= The Villa =

Reality television series

The Villa is a reality television series, originally produced by Talent TV from 1999, and aired on Sky1 for four series until 2003. Reruns previously aired on Fox Reality until this station closed. The Dutch version ran sporadically until 2019, when it was cancelled due to a case of sexual assault.

==Format==
Executive Produced for Sky by Jamie Robert, The Villa took four men and four women, computer-matched for compatibility, and flew them from the United Kingdom and Ireland to an exotic Spanish villa for a week of fun and activities in and around the Costa Del Sol. Cameras would follow the players around all week in Big Brother style, to see if the computer matched the right couples or if it was wrong.

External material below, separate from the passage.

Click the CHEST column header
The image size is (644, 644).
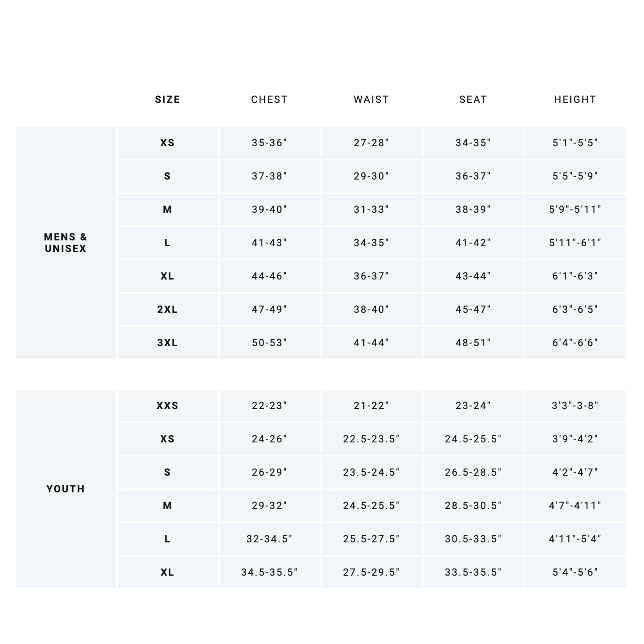pyautogui.click(x=269, y=99)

Voiced by Mark Little, the show featured student age participants, so involved a lot of snogging, fumbling, drinking and Brits behaving badly. The "players" were typically easy on the eye, and spent the week teasing each other but rarely actually hooking up for the cameras.

At the end of the week, the computer's matches are revealed to see if the couples paired off the way it predicted.

==Incidents on the Dutch version==
In 2011 a Dutch production of The Villa was broadcast on RTL 5. Original eight episodes of De Villa were scheduled but one episode was withdrawn because one of the contestants appeared to be a convicted murderer. The show was recorded in Lloret de Mar. Following De Villa six episodes of New Chicks: Brabantse Nachten op Curaçao were broadcast by RTL 5. This show was based on the fourth season of British The Villa and was hosted by Nikkie Plessen and recorded on Curaçao. The original British series aired earlier on Dutch television.

===Broadcast of sexual assault scene and cancellation===
In 2019, in a revamped version of the show, two male contestants sexually assaulted two female contestants. Both scenes of the assaults were broadcast, which led to severe public outrage. As a result of that, broadcaster RTL pulled the plug of the show and deleted the episode from its online streaming service. After the cancellation, it was revealed that contestants claimed that the production company had pushed them to conduct "unacceptable behaviour". Responding to that, RTL programme director Peter van der Vorst axed all the channel's reality series, including Love Island, Temptation Island and Free Love Paradise.